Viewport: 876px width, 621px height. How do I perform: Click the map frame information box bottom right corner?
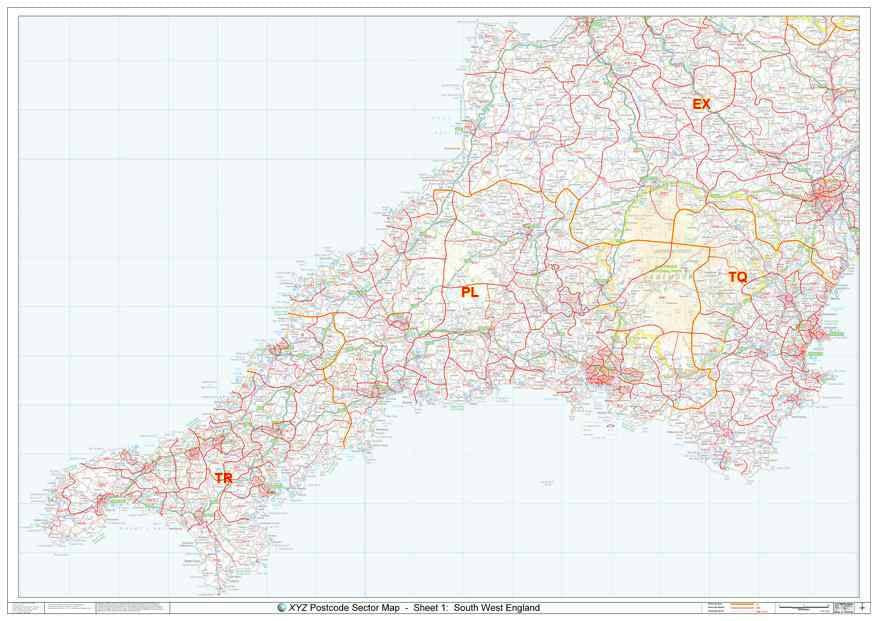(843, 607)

* * *

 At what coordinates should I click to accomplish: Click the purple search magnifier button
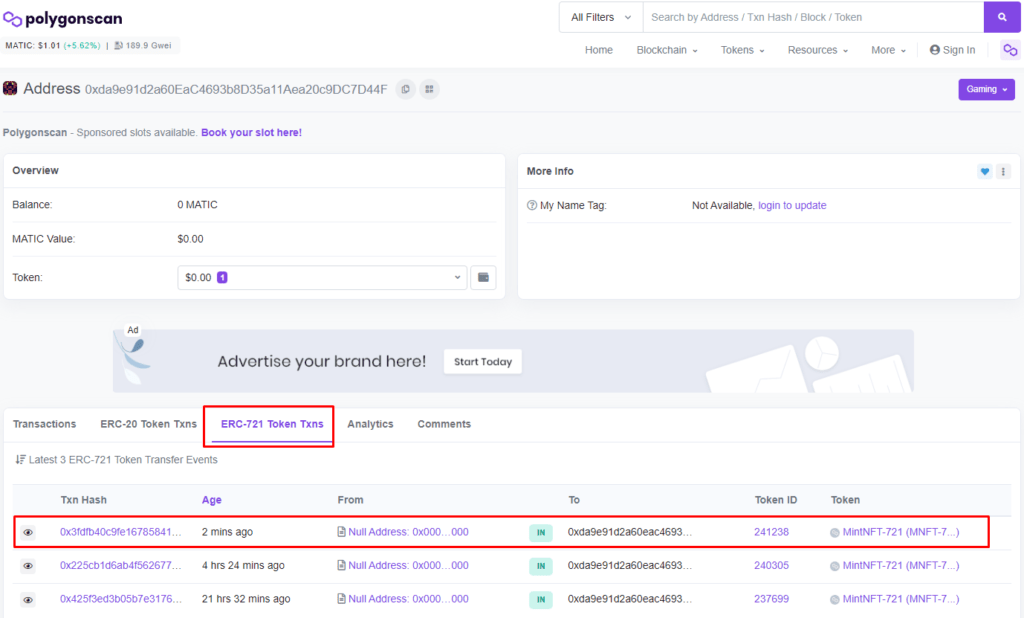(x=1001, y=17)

---

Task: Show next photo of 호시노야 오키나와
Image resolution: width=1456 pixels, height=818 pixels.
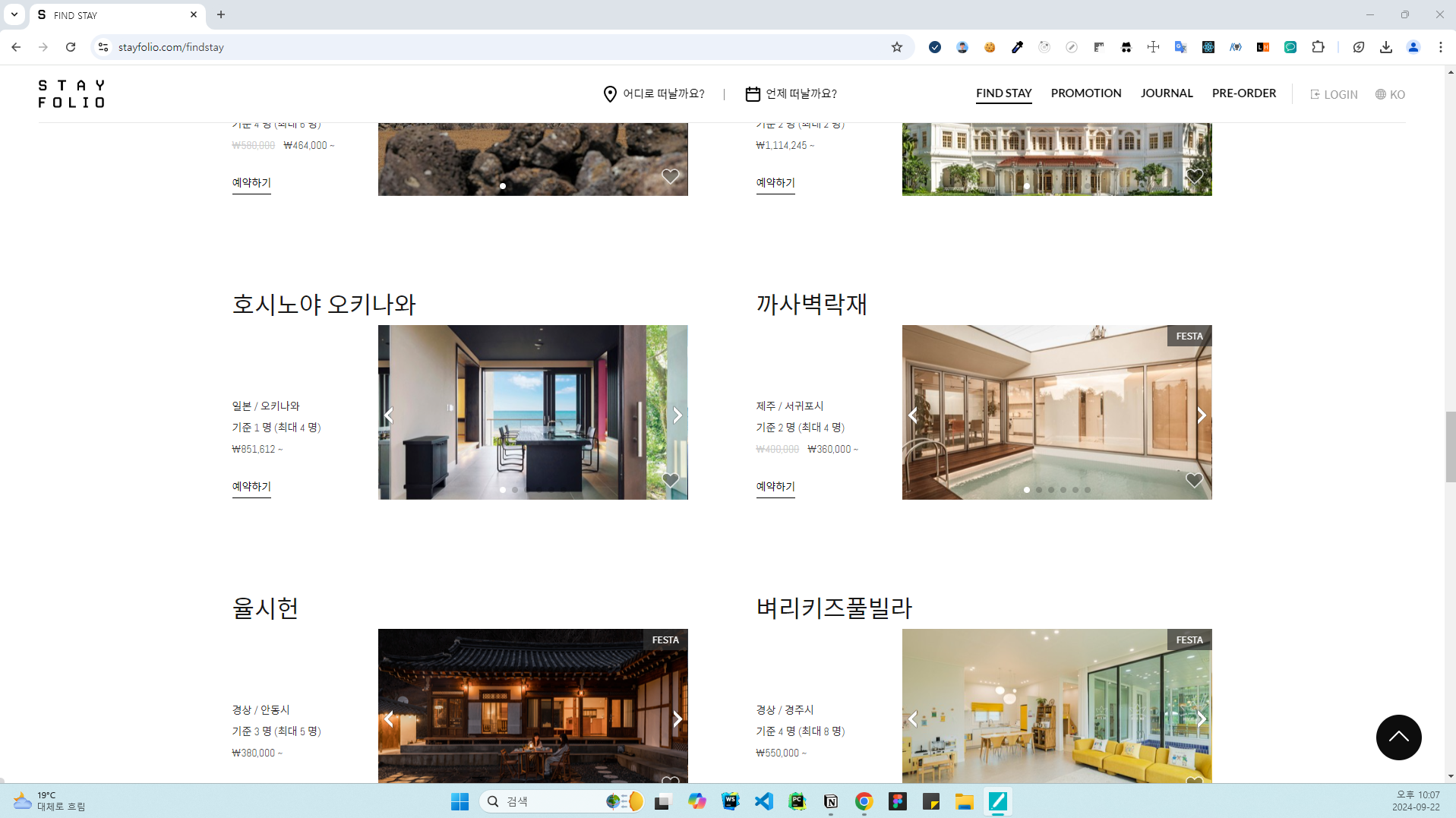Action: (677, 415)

GIVEN PROBLEM:
Copy the records from the line containing "At what coordinates" through the line containing "(x=1001, y=17)", both ends included, keeping all of their wording and multiplying each coordinate in the answers by 1.9, rounded to whole numbers with halves going up. Leave the pictures out.

TASK SOLUTION:
 At what coordinates should I click to accomplish: Click the purple search magnifier button
(x=1902, y=32)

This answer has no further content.